Scans from each card can be found at www.marytcusack.com/maryc/decks/html/Cards/Leonardo.html
Designed by Dent-de-Lion du Midi for Art Playing Cards, Switzerland.
Our first expression of Leonardo was presented here on Kickstarter three years ago, and became one of the most successful playing card projects of all time.
Today we are delighted to announce Leonardo MMXVIII - An impassioned re-imagining of a classic, yours to treasure in a set of Edition Gold and Edition Silver art playing cards!
Careful study of this card reveals the Rhombicuboctahedron at the centre. Leonardo drew this geometrical illustration for his friend Luca Pacioli's book The Divine Proportion. It is believed to be the first of it’s kind. The anatomical study of a human skull is from The Royal Collection at Buckingham Palace. All together they conspire to form The Death Card, the Ace of Spades.
This empathetic view of a prisoner begging, set within the front left section of the drawing for The Adoration of the Magi, forms the basis for one of the two Jokers.

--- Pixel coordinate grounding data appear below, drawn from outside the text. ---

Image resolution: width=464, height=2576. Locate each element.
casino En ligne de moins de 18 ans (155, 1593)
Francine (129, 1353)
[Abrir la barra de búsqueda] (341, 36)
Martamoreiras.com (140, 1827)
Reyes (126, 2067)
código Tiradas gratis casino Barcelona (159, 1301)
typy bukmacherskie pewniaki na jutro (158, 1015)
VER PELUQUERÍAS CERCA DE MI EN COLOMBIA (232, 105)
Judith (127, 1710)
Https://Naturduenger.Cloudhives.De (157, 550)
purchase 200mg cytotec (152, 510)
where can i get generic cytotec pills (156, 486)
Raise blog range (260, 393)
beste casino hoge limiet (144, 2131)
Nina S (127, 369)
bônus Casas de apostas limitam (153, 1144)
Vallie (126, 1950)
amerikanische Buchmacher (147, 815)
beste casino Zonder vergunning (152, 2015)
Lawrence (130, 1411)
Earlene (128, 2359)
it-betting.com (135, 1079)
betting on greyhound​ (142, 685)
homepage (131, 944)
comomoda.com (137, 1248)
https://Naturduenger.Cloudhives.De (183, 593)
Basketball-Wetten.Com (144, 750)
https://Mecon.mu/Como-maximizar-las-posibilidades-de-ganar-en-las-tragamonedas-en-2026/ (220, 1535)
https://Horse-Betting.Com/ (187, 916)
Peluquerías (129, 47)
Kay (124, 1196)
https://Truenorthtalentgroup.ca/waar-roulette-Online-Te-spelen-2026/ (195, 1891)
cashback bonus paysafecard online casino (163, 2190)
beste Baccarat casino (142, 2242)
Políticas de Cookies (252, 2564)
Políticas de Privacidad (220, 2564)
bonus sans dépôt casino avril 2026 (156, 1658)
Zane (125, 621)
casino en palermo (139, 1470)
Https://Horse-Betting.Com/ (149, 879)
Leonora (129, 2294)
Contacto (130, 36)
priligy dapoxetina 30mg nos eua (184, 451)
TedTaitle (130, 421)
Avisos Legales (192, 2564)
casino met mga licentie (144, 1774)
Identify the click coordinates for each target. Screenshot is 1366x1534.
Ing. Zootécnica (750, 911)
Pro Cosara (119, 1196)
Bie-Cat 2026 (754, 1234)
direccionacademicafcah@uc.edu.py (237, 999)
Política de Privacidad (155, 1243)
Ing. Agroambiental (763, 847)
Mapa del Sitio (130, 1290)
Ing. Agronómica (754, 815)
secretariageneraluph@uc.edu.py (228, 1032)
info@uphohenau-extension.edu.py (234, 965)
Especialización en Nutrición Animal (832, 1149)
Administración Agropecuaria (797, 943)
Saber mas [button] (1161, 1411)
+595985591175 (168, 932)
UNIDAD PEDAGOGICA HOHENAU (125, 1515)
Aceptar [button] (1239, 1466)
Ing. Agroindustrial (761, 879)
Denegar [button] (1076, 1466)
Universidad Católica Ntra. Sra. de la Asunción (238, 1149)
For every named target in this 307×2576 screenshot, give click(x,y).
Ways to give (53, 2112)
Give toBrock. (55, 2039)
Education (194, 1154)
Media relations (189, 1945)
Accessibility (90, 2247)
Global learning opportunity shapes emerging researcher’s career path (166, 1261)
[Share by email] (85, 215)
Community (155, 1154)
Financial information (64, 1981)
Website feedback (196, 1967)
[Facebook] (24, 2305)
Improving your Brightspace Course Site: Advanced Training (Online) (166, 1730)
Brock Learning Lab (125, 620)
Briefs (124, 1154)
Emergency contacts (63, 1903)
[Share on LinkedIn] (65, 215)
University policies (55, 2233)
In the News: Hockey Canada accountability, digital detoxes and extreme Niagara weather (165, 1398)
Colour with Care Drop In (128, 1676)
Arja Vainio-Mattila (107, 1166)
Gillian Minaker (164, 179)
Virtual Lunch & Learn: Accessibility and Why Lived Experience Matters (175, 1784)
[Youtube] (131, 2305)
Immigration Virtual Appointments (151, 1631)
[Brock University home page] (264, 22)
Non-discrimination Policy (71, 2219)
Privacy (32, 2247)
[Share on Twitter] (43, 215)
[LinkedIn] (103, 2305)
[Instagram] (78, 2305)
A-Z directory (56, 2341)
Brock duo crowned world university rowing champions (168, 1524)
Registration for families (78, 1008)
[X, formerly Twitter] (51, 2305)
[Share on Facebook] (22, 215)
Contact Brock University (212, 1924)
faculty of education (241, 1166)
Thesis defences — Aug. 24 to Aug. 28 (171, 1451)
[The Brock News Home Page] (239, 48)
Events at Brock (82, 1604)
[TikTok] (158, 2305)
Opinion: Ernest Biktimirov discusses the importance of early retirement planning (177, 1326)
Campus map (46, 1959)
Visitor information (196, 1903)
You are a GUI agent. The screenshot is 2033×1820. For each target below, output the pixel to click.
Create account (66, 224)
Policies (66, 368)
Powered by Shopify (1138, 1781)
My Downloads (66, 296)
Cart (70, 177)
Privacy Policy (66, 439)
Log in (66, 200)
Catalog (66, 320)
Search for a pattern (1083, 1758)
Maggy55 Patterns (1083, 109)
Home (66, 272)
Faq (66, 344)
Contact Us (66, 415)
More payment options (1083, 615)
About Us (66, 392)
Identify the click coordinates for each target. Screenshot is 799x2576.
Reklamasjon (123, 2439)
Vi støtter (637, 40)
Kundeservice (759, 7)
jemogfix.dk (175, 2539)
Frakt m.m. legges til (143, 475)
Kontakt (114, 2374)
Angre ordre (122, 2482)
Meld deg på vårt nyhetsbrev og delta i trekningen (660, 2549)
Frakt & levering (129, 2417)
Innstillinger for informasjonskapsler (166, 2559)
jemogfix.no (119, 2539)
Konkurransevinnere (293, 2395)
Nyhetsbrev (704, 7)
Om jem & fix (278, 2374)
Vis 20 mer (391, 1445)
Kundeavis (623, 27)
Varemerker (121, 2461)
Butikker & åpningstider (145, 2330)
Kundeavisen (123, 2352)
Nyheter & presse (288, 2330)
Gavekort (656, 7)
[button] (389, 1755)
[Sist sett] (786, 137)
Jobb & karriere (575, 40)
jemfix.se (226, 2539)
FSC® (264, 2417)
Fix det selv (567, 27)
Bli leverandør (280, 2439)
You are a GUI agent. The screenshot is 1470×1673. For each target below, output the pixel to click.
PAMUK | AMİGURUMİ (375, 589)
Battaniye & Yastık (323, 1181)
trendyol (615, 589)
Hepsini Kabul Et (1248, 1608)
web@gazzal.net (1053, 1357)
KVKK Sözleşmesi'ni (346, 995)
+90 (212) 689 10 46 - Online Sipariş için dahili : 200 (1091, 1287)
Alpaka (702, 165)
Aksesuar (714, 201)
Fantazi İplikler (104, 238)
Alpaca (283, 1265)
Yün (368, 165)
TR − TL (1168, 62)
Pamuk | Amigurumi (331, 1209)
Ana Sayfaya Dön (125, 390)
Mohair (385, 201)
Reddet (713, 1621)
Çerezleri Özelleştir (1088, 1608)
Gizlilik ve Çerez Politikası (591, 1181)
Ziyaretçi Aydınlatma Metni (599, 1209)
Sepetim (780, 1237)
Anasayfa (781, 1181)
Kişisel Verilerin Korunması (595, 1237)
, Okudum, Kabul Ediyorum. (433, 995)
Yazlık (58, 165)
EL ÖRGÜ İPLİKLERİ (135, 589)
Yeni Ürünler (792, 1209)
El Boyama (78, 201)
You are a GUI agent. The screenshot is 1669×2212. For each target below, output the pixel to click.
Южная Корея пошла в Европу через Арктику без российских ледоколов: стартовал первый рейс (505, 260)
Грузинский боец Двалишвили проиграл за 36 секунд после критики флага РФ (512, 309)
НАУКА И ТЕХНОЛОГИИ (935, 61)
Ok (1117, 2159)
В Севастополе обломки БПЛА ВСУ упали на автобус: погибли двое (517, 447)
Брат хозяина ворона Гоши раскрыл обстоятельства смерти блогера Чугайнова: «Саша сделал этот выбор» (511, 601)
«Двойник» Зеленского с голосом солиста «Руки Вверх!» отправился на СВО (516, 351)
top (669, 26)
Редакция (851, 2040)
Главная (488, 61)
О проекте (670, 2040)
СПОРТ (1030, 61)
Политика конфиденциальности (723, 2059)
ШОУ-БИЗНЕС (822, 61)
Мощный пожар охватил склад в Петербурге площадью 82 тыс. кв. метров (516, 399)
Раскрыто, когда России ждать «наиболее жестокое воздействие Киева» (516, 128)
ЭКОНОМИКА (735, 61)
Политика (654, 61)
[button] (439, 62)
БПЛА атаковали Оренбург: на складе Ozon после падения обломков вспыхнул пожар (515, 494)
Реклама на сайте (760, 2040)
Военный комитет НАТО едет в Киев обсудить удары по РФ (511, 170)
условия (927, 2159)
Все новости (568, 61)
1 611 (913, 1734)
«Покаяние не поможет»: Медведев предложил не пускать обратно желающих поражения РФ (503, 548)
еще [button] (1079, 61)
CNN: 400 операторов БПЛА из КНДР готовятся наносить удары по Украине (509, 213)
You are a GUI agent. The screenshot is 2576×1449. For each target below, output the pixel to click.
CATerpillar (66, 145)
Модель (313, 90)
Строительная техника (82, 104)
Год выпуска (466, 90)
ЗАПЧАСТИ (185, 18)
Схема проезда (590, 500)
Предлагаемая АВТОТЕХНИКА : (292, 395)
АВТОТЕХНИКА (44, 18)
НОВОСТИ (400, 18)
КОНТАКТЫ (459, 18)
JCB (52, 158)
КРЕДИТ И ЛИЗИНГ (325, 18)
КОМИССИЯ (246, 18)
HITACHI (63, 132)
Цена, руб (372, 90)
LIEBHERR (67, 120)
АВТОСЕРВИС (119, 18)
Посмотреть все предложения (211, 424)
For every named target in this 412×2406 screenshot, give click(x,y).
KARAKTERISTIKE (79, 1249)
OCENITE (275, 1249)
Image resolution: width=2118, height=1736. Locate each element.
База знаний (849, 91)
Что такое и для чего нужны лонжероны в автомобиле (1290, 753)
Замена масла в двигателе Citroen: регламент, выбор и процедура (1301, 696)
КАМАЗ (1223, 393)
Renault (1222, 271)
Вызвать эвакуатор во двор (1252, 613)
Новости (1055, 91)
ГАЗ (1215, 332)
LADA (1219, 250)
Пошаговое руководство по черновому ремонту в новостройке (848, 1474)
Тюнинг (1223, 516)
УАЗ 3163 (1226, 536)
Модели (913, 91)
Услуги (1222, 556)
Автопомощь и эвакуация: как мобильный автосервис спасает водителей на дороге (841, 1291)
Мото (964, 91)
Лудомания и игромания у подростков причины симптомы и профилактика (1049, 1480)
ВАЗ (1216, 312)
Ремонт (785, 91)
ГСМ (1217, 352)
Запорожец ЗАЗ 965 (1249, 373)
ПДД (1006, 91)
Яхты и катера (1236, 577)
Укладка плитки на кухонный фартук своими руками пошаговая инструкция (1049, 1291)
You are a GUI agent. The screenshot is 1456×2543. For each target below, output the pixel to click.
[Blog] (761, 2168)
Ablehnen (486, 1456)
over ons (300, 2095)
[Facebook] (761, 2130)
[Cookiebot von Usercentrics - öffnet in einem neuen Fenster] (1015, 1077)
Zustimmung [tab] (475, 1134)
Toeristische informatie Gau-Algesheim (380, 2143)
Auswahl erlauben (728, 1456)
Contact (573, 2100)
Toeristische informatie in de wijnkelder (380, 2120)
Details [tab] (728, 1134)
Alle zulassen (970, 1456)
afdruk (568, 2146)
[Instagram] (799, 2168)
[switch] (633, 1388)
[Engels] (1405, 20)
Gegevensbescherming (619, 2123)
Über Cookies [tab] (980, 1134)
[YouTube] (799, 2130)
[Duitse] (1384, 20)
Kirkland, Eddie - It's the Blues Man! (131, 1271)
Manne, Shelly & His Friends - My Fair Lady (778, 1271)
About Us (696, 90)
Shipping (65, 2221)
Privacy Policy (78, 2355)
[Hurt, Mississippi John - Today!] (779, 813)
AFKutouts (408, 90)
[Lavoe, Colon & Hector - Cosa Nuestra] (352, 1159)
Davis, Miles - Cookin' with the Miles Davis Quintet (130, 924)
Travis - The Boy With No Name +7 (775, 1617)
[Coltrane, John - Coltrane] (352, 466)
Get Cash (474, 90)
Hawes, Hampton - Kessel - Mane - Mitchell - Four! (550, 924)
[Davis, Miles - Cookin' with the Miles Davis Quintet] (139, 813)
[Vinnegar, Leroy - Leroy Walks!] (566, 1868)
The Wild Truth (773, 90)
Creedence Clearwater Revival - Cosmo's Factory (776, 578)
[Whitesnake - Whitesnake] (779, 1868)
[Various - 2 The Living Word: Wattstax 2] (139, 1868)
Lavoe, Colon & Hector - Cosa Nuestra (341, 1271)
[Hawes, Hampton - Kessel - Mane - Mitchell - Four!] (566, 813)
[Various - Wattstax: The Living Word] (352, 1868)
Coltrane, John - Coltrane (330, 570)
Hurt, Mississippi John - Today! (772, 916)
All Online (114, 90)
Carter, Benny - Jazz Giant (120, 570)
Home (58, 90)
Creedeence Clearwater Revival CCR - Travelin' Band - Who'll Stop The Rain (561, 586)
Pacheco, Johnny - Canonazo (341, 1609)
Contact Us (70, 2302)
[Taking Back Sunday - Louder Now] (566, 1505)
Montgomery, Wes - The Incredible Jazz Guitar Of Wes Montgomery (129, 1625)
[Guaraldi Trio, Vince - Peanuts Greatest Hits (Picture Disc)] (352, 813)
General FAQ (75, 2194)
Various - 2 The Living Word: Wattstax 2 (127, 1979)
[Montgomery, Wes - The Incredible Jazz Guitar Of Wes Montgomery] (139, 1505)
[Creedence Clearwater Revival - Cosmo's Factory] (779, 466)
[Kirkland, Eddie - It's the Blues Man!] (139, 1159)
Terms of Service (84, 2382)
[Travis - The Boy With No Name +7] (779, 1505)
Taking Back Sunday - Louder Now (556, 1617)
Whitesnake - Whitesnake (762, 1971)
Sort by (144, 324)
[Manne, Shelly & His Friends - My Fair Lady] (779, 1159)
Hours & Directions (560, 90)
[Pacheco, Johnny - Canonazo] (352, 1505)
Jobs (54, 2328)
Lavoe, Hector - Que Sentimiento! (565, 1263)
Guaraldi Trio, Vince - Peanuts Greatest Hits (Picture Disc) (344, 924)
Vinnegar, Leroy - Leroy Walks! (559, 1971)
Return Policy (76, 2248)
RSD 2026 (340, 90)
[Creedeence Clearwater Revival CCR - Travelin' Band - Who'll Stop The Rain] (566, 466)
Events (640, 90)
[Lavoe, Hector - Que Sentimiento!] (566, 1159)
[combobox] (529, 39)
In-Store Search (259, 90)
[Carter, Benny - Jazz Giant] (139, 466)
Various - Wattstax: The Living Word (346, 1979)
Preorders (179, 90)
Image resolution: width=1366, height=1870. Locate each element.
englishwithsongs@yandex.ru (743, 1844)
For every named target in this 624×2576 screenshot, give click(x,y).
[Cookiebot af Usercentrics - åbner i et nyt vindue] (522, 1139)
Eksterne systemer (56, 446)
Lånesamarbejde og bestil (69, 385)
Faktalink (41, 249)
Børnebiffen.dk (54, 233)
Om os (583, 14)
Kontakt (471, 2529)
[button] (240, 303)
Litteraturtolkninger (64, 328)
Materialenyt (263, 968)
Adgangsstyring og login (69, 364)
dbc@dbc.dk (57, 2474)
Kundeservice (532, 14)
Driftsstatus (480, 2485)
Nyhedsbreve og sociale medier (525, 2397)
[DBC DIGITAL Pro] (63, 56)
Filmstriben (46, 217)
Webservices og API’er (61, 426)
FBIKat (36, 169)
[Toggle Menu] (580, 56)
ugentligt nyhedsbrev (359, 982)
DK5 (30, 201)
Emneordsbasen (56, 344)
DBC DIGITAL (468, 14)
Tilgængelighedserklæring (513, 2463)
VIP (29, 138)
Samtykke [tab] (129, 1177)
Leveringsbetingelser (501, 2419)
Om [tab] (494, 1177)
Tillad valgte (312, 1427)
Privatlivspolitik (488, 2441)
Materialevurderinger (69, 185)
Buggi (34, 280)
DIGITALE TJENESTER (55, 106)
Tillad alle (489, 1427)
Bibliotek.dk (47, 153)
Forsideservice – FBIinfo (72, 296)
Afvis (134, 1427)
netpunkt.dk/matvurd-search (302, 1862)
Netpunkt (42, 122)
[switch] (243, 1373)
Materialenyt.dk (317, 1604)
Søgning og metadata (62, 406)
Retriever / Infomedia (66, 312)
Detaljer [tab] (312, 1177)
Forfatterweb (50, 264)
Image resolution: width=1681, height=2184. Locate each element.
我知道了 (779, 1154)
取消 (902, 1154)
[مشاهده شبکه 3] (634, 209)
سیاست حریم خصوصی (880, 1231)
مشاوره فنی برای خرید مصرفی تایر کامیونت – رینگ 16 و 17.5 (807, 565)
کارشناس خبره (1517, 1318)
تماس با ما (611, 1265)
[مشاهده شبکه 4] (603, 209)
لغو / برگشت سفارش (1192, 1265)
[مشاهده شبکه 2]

The other is from a whimsical costume drawing for a masked ball, done for one of Leonardo's wealthy patrons.
A most royal couple indeed! The King of Spades, shown in Edition Gold, is sourced from four different works in graphite by Leonardo. The Queen, also rendered from a variety of folio work, is portrayed amid the timeless Tuscan landscape.
Leonardo's lifelong interest in anatomy was profound. He utilised these anatomical studies across the entire spectrum of his work. Our Ace of Hearts, with it's unborn child in the womb, conjures up a symbol of life, which stands in bold contrast to the Ace of Spades, the chilling icon of Death.
The Heart Queen is from The Virgin and Child with Saint Anne and Saint John the Baptist, at the National Gallery in London, a work of exceptional light and shadow. Notice the integration of the background imagery on the Jack, a blend of four different folio drawings, primarily from the Codex Atlanticus.
Leonardo was keenly interested in the hidden patterns of nature. He found great delight in rendering subtle details. The back of the cards feature the beloved L'Uomo Vitruviano, surrounded by numerous small drawings of the master.
Leonardo was unsurpassed in his ability to render movement within a composition. Depicted above in Edition Silver, this is The Suicide King, the King of Hearts. This dramatic and ferocious figure comes to us from The Battle of Anghiari, the original of which is lost.
The Leonardo cards are designed with great respect for Leonardo's work, and his constant, yet daunting, strive for perfection. The two tens shown above aptly illustrate this. Every card in Leonardo MMXVIII is unique, from the pips, to the famous Leonardo mirror script, to the background parchment, to the distressing of the ink.
This iconic work of Leonardo, The Bust of a Warrior in Profile, initiated our idea of designing art playing cards based on his Renaissance masterworks. Compositing this card, The One Eyed Jack, from the soldier’s head to the crossbow elements demonstrated that the concept, though dauntingly difficult, had great potential. Leonardo’s original silverpoint drawing can be found today in The British Museum.